Nun hat das Top-Talent von den Eisbären Berlin noch nicht den unverzichtbaren Status, den Seider damals hatte. Dennoch hat er das Spiel der Deutschen bereits bereichert. Sein Steal mit anschließendem Tor gegen Norwegen veranlasste die Twitter-Redaktion des internationalen Eishockey-Verbands zu dem euphorischen Post: "Lukas Reichel is a bad, bad man." Nun, dass die Aktion gegen Reichel komplett unbestraft blieb, empörte nicht nur den deutschen Trainer, auch Sport1-Experte Rick Goldmann, früher selbst Nationalspieler, schimpfte: "Das war doch ein Blindside-Hit! Für mich eine klare Fehlentscheidung - eigentlich müsste das eine große Strafe geben."

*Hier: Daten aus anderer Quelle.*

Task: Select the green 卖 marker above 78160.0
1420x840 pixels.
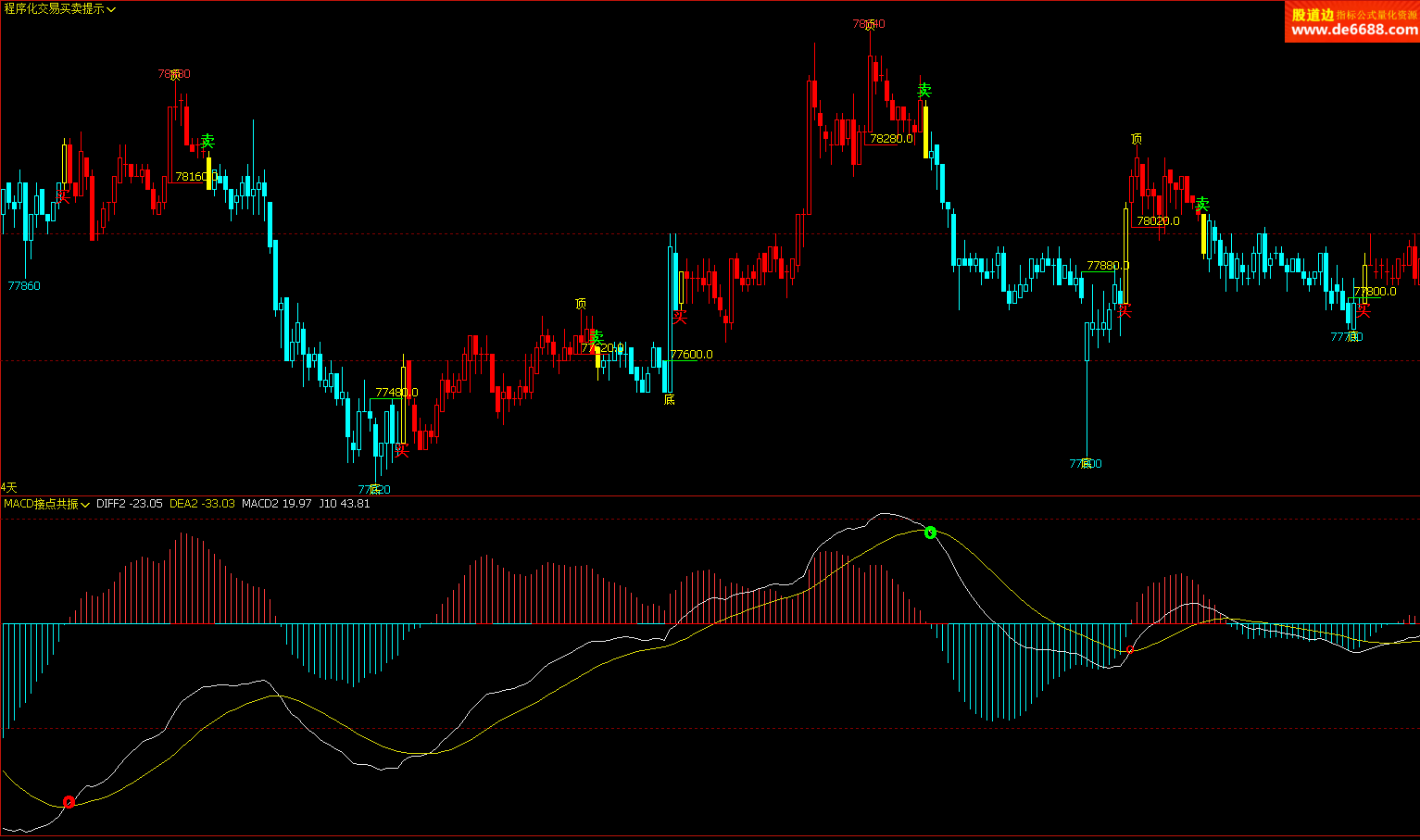Action: click(207, 142)
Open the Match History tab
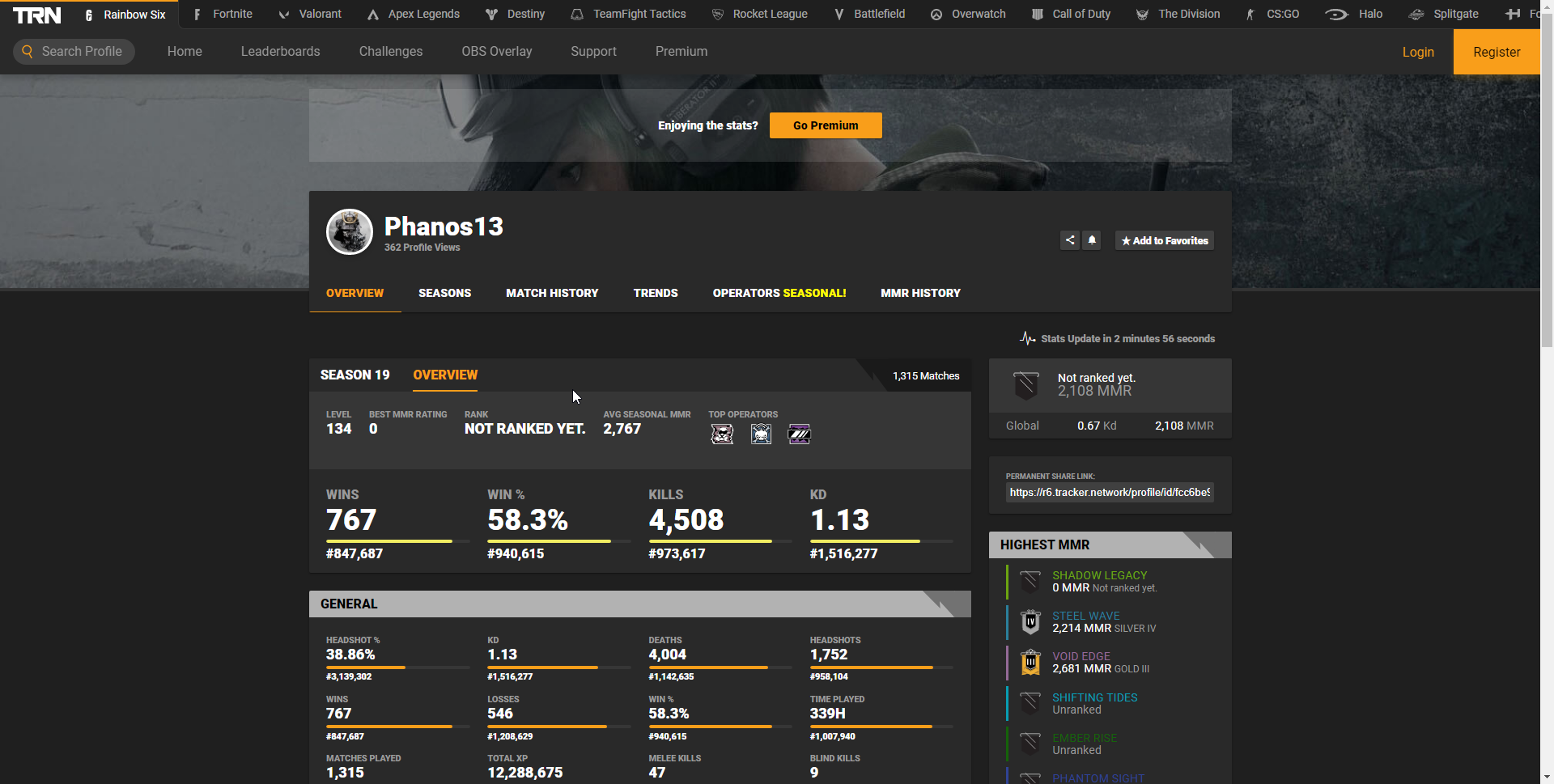This screenshot has height=784, width=1554. [552, 293]
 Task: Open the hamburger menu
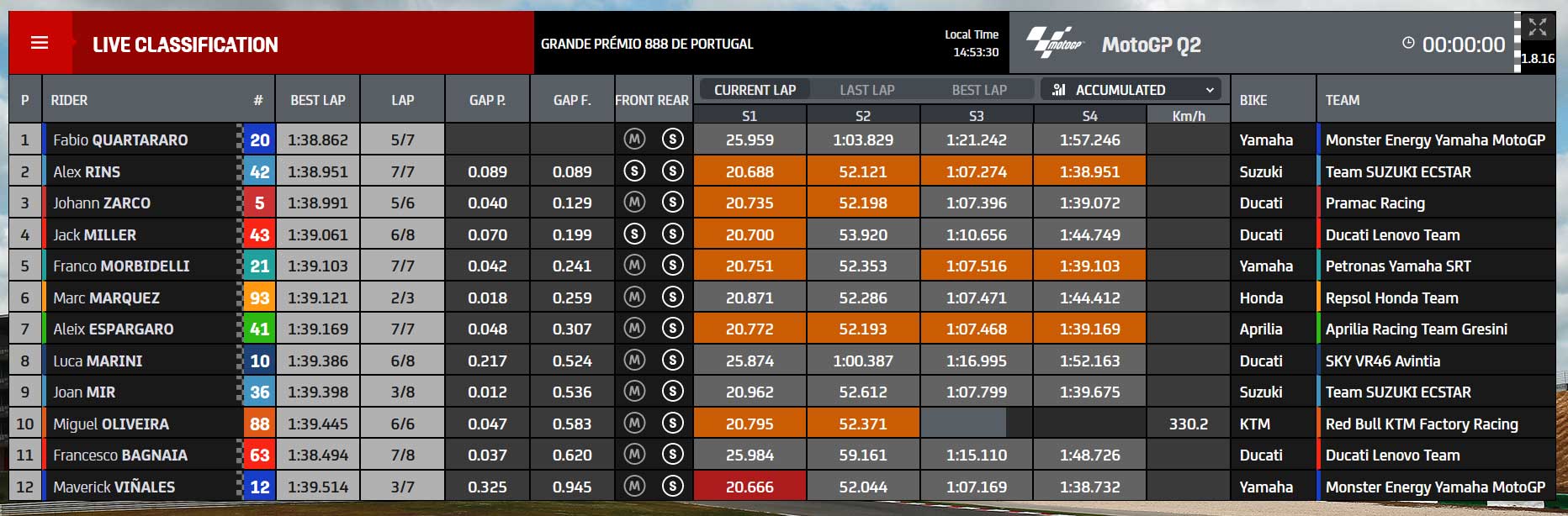point(40,43)
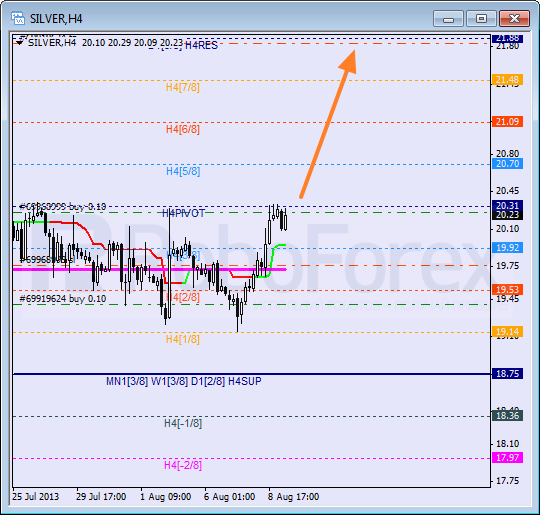Click the 21.09 red price label
This screenshot has height=515, width=540.
tap(507, 122)
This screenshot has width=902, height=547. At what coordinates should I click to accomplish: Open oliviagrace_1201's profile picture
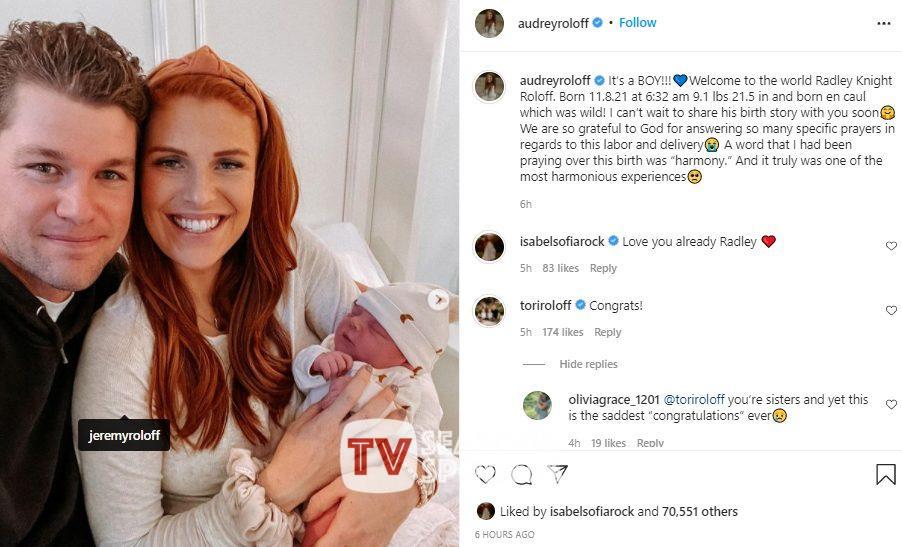tap(537, 406)
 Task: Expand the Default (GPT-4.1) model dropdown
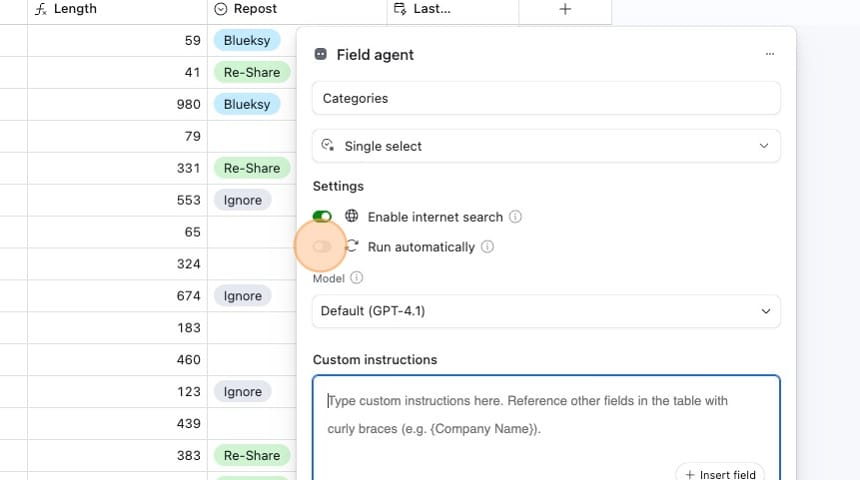(546, 311)
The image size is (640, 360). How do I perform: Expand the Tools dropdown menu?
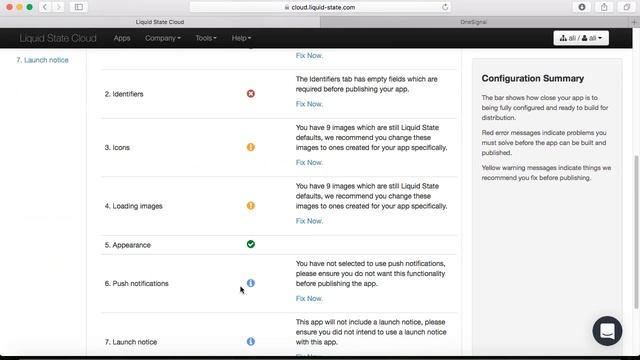pyautogui.click(x=206, y=38)
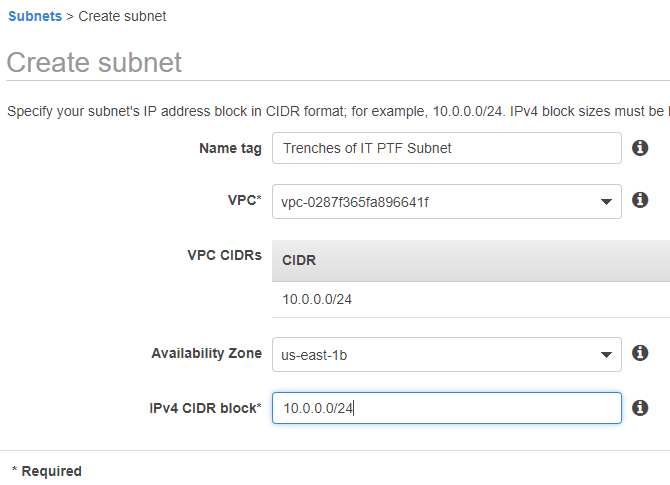
Task: Select the 10.0.0.0/24 VPC CIDR row
Action: coord(471,300)
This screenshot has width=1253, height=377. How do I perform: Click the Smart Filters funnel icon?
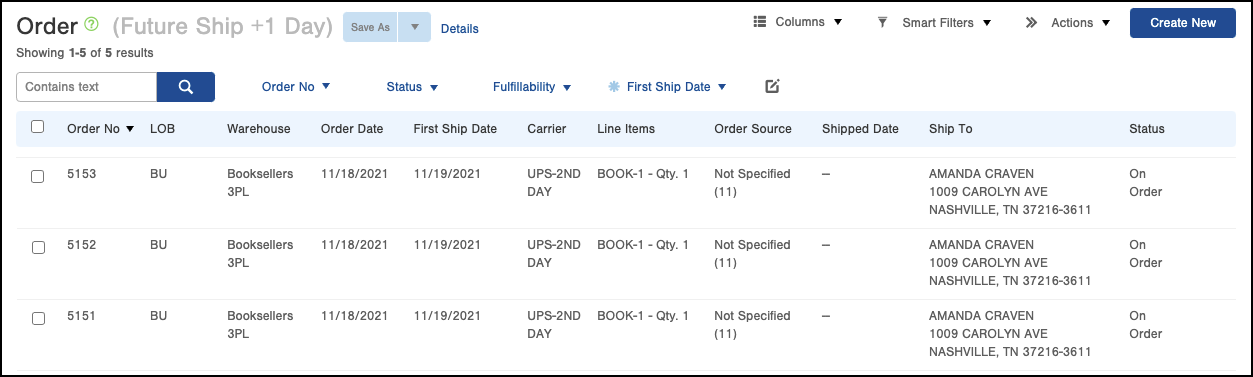[882, 22]
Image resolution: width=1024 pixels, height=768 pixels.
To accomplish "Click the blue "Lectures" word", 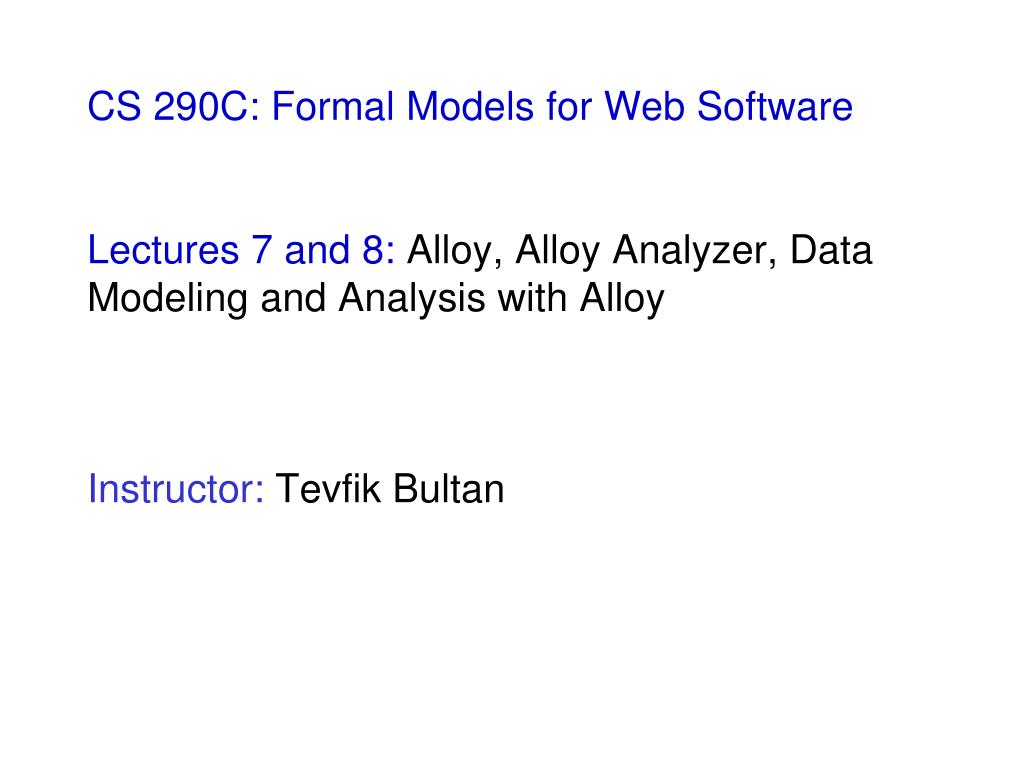I will point(163,249).
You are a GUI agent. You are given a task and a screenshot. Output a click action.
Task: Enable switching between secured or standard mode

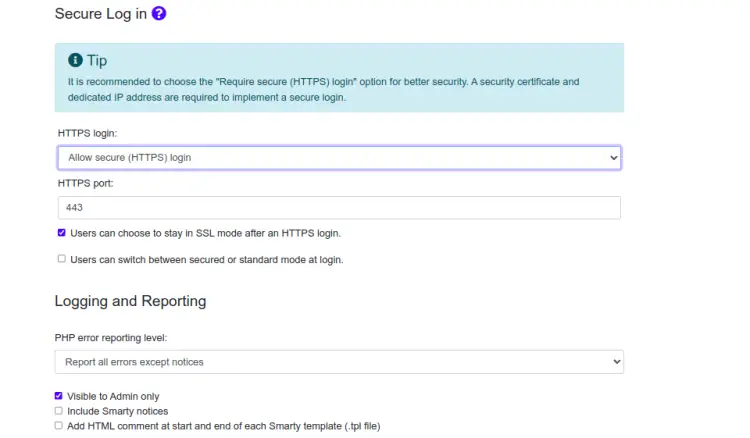[x=62, y=259]
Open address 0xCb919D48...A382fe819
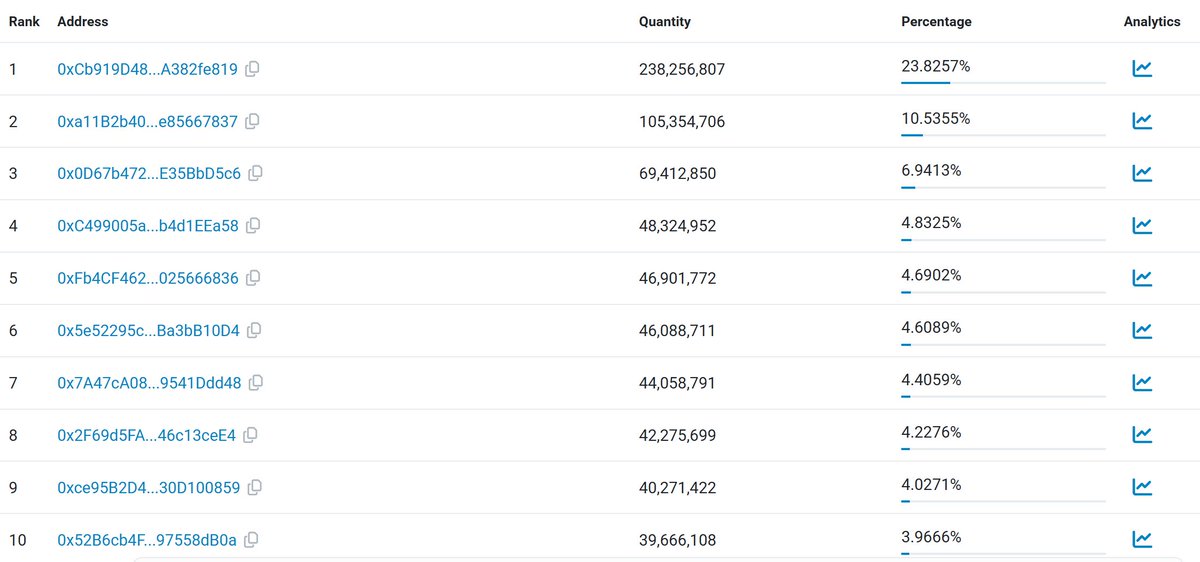The height and width of the screenshot is (562, 1200). (x=148, y=69)
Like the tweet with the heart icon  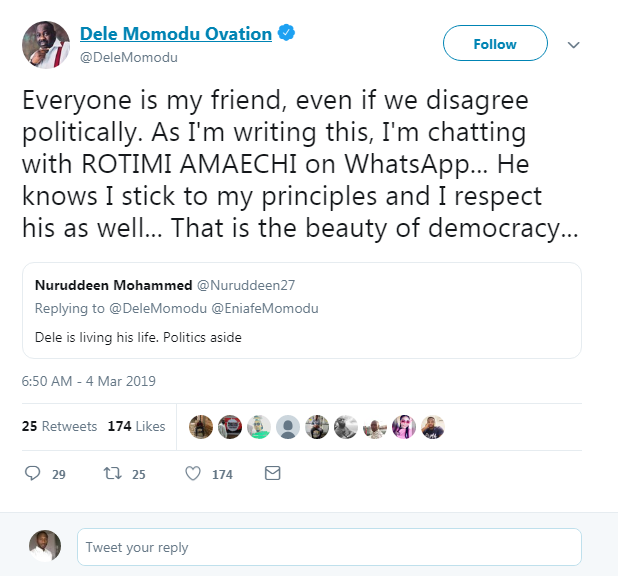[194, 473]
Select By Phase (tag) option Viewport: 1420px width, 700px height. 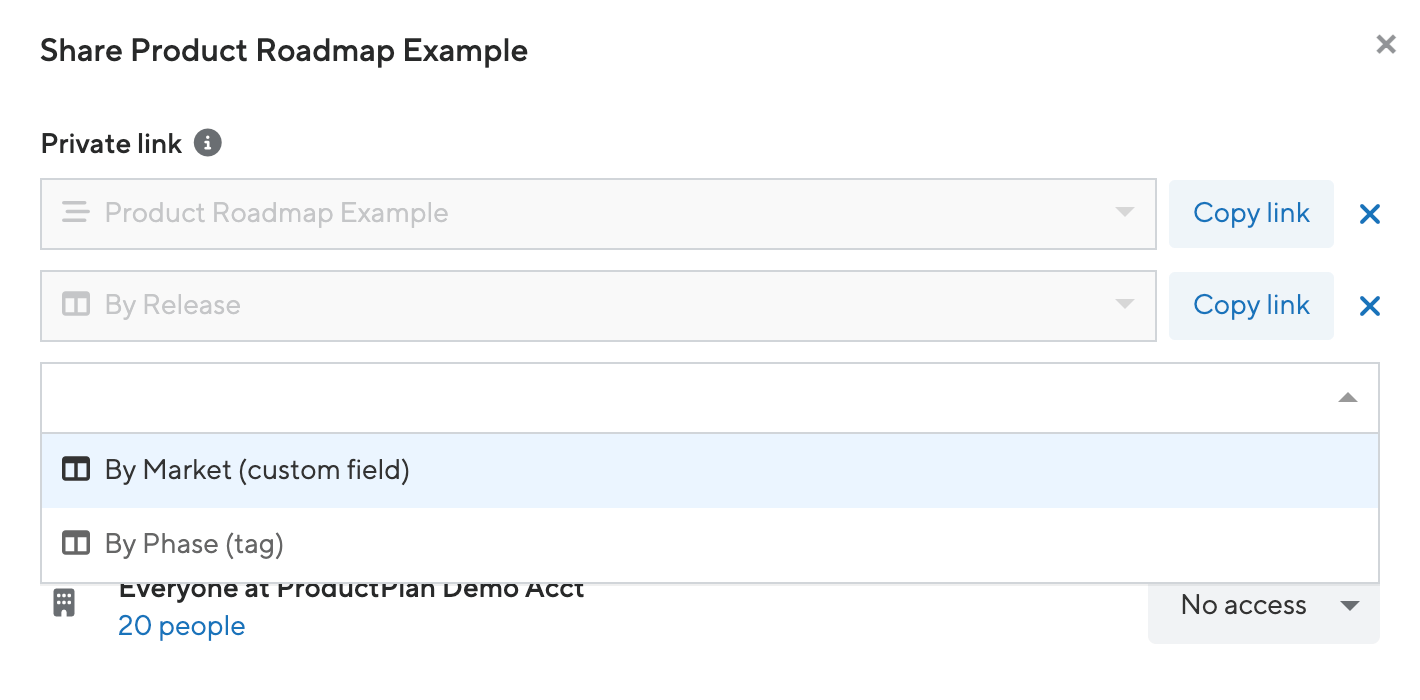(194, 544)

Strafe klar, aber Penalty?

Tatsächlich war es, siehe oben, nicht die einzige Entscheidung, die extrem strittig war. So auch die Szene, die das Spiel aus deutscher Sicht in die falsche Richtung kippen ließ. Kurz nach der zweiten Drittelpause holte Kapitän Moritz Müller nach einem Stellungsfehler Roman Starchenko von den Beinen. Die Strafe, unstrittig. Der Penalty, absolut strittig. Schließlich hatte der Kölner mit seiner Aktion nicht eine klare Torchance verhindert, ein anderer Spieler hätte noch eingreifen können. Nun ja, die Chance ließ sich Kasachstan nicht nehmen. "Wir versuchen, uns nicht auf Fehlentscheidungen zu konzentrieren", sagte Torschütze Markus Eisenschmid. "Es liegt nicht in unserer Hand, wir sind keine Schiedsrichter", ergänzte Seider.

Die bitterste Pointe an diesem Abend folgte dann in Minute 56: Weil Verteidiger Marcel Brandt an der eigenen blauen Linie stolperte und damit den Weg für Pavel Akolzin freimachte, stand da im vierten Gruppenspiel die erste Niederlage. Diese relativiert sich womöglich durch das Wissen ein wenig, dass die Osteuropäer zuvor bereits Gastgeber Lettland und Titelverteidiger Finnland im Penaltyschießen geschockt hatte. Ob es sie aber erträglicher macht? Wohl nicht.

Denn trotz des furiosen Auftakts mit den spektakulären Siegen gegen Italien (9:4) und Norwegen (5:1) sowieso dem historischen Erfolg gegen Kanada muss Deutschland nun wieder um den Einzug ins Viertelfinale bangen. Auch, wenn die Ausgangslage immer noch prima ist. Ein Sieg aus den kommenden drei Spielen reicht, um die Runde der besten Acht zu erreichen. Allerdings sind die Aufgaben knackig: Am Samstag geht's gegen Finnland, danach folgen die Duelle mit den bislang sehr überzeugenden USA und Lettland. Was dann besser werden muss: "Die Zweikampfhärte mit der Scheibe ist auf jeden Fall ein Punkt", kritisierte der Bundestrainer.

Tatsächlich ließen sich die Deutschen von den extrem defensivstarken Kasachen augenscheinlich beeindrucken. Das bislang so prächtig funktionierende Angriffsspiel kam ins Stottern, bisweilen sogar zum Erliegen. "Uns hat ein bisschen Qualität im spielerischen Element gefehlt. Da müssen wir besser werden", analysierte Söderholm. "Wir müssen Situationen an der blauen Linie cleverer lösen", forderte er zudem: "Da waren wir heute nicht effizient, das hat uns Energie gekostet." Die soll nun aufgetankt werden - und zwar abseits vom Eis: Die Spieler sollen an diesem Donnerstag bloß nicht an ihren Sport denken. "Es gibt einen Ausflugsort, der jetzt zur Bubble gehört. Wir schauen, wenn das Wetter passt, ob wir einen kurzen Ausflug machen können", sagte Söderholm.